WORK REQUEST
Beginning with the line containing "Viewport: 693px width, 542px" and ending at the last line of the data, set down every line exactly, leaving out all pictures.

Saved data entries
────────

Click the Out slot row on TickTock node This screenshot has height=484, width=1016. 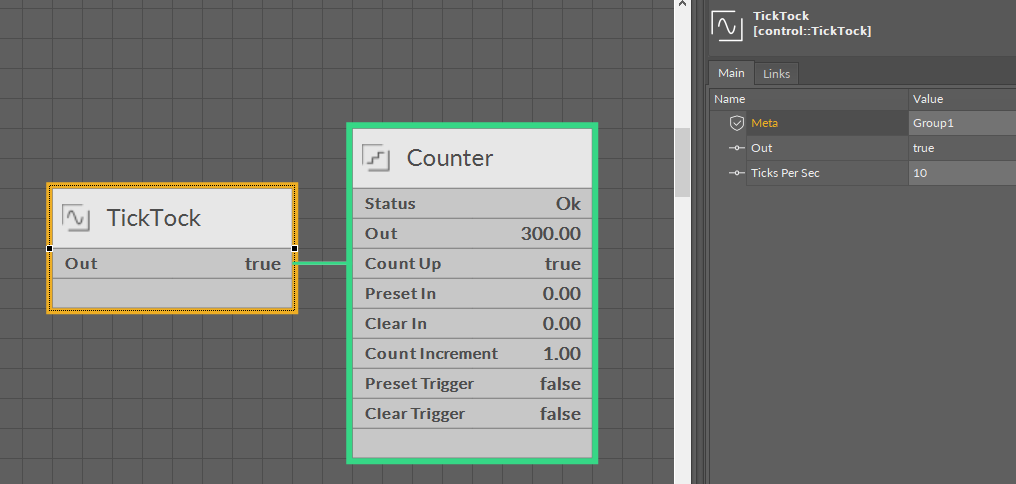(172, 264)
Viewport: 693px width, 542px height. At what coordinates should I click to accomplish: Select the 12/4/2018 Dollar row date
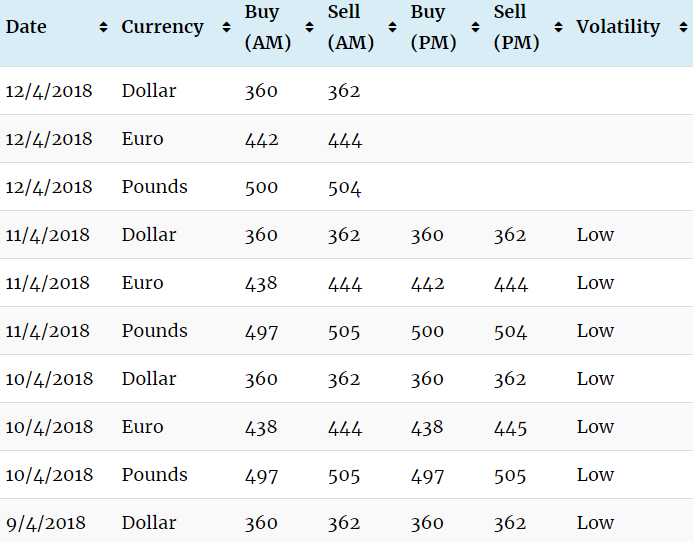pos(48,91)
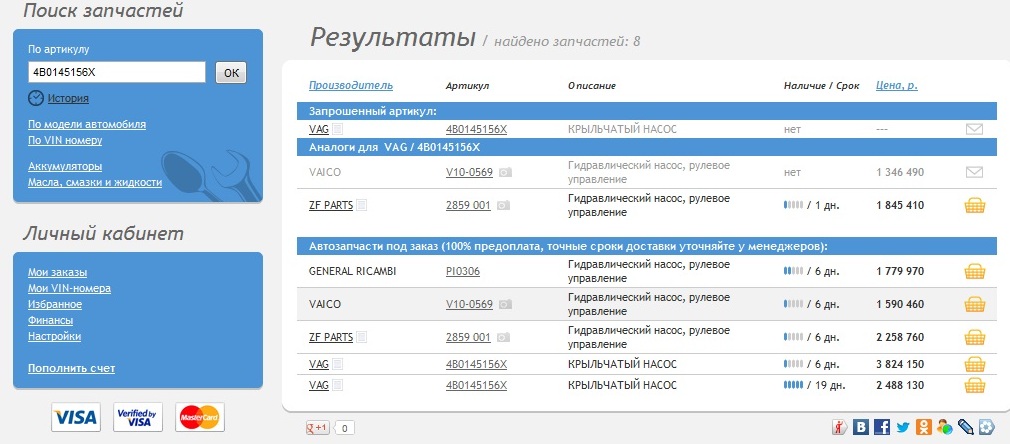Open Пополнить счет link
This screenshot has width=1010, height=444.
tap(71, 369)
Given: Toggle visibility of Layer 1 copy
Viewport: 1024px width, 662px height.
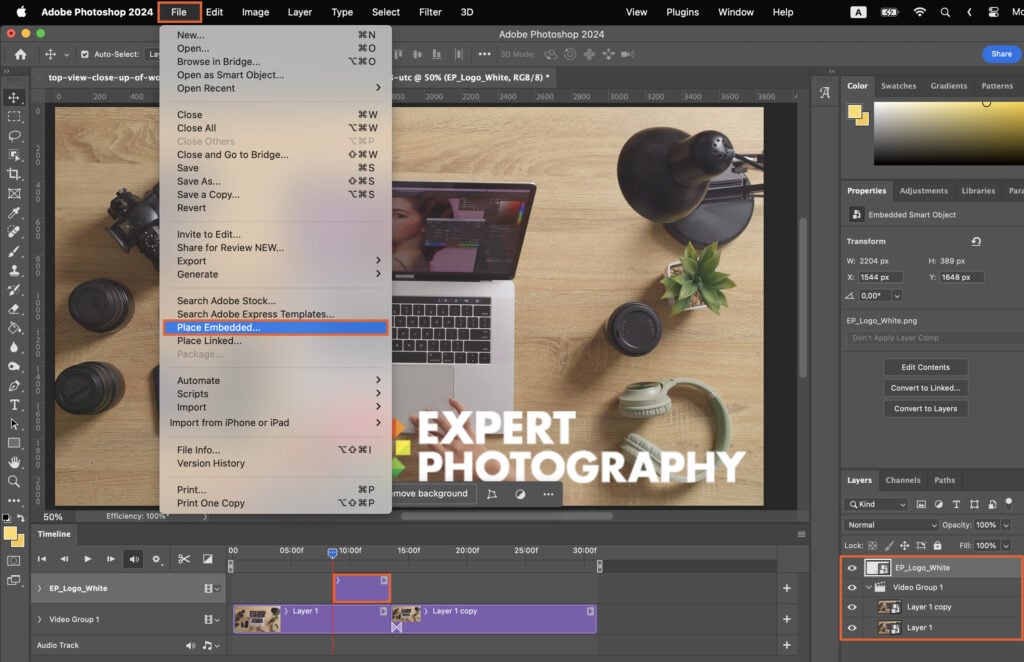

────────

OUTPUT OF THE EXERCISE
Viewport: 693px width, 542px height. At what coordinates should I click to accomplish: Select the 12/4/2018 Dollar row date
pos(48,91)
Open Пополнить счет link
This screenshot has width=1010, height=444.
tap(71, 369)
Given: Toggle visibility of Layer 1 copy
Viewport: 1024px width, 662px height.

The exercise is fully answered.